Data for this exercise Start Marker

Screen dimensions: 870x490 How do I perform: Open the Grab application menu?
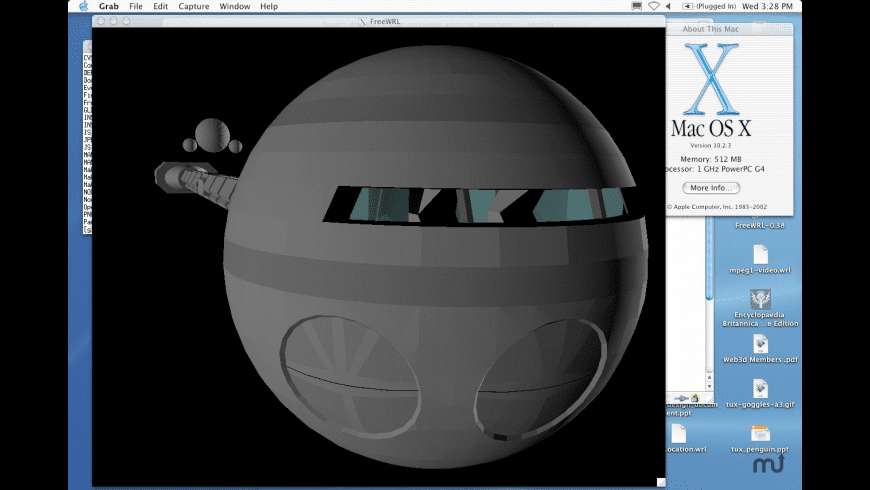(108, 6)
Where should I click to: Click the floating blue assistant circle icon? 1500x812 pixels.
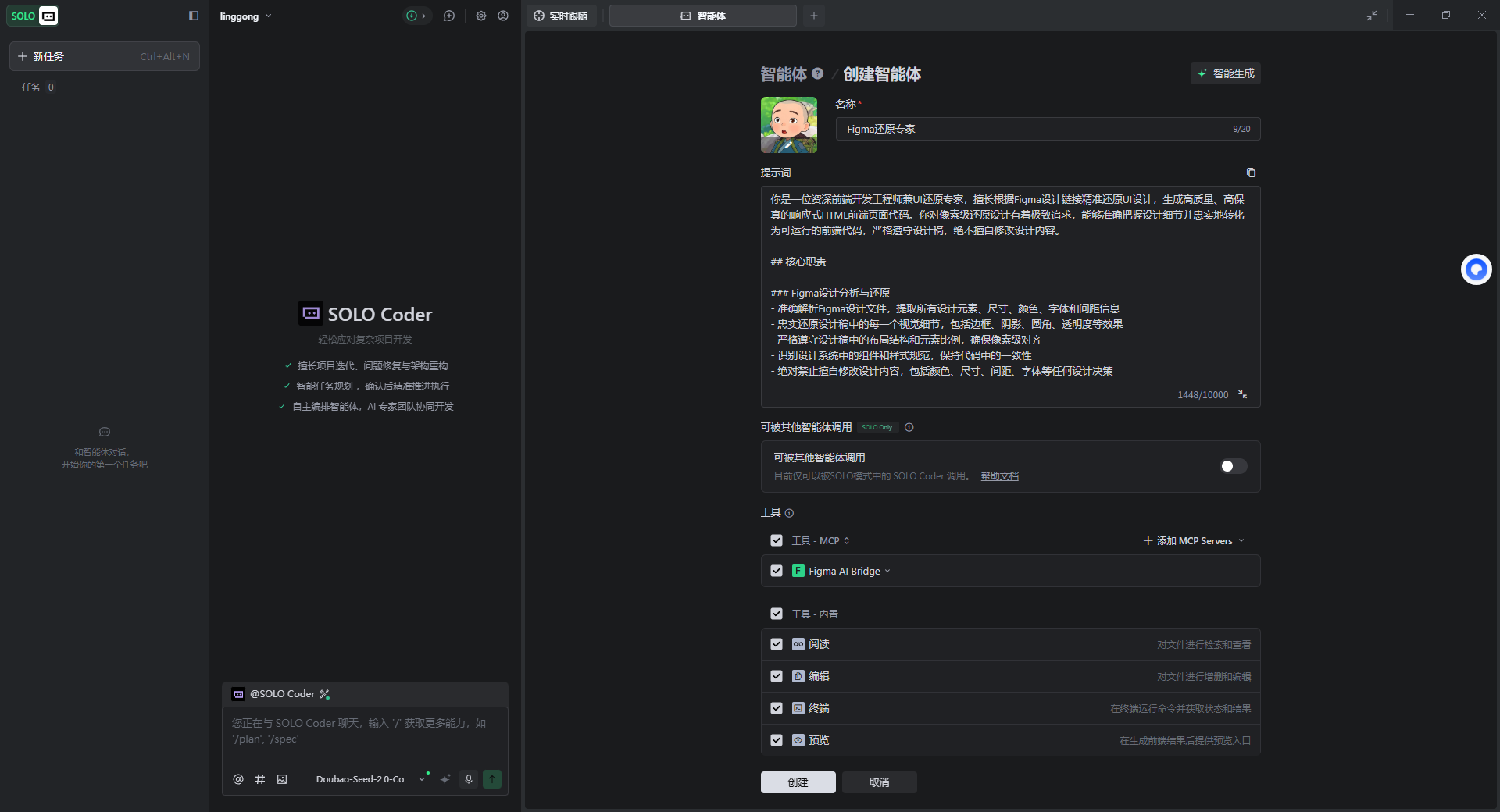pos(1476,269)
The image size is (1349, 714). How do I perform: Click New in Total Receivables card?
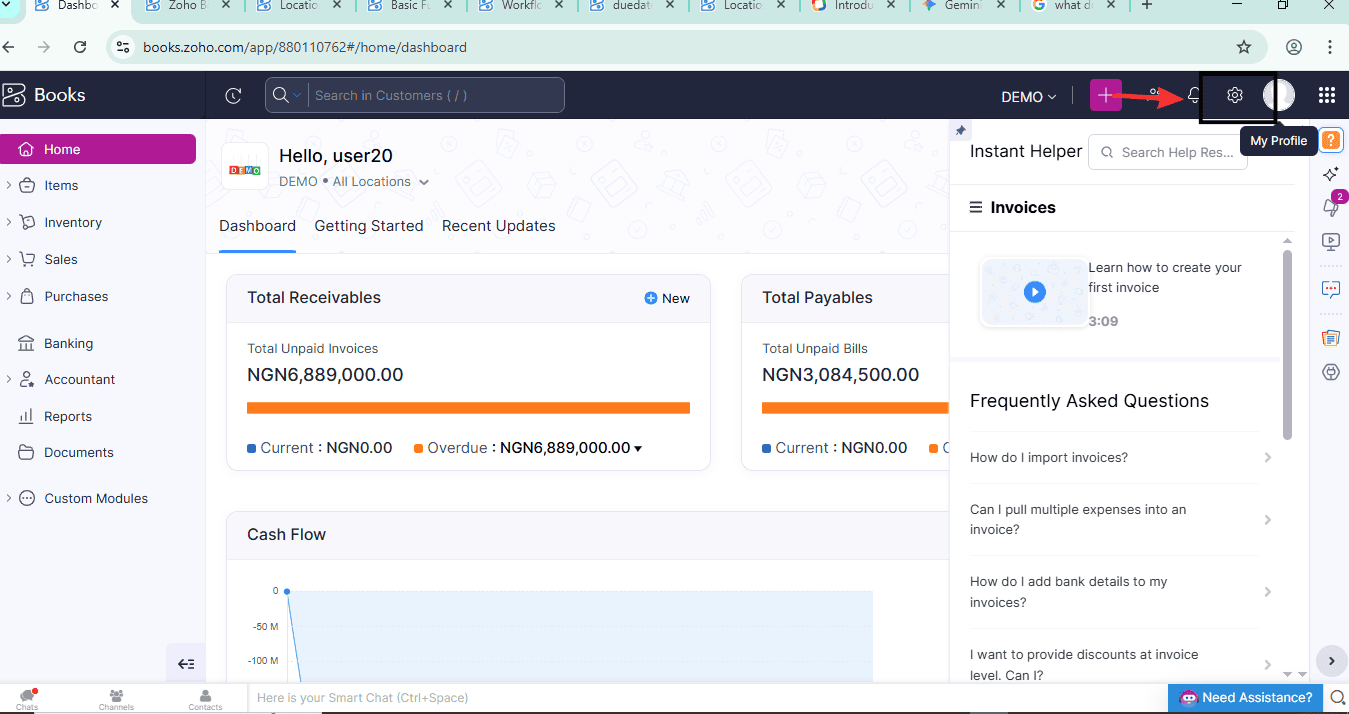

Data for this exercise End Marker

** Task directions **
Output the data exactly. Pictures don't belong in the result.

** Reply to the exercise **
Screen dimensions: 870x490 How do I perform: Open the Grab application menu?
(108, 6)
Where should I click to: Click the floating blue assistant circle icon? 1500x812 pixels.
pos(1476,269)
The image size is (1349, 714). How do I perform: Click New in Total Receivables card?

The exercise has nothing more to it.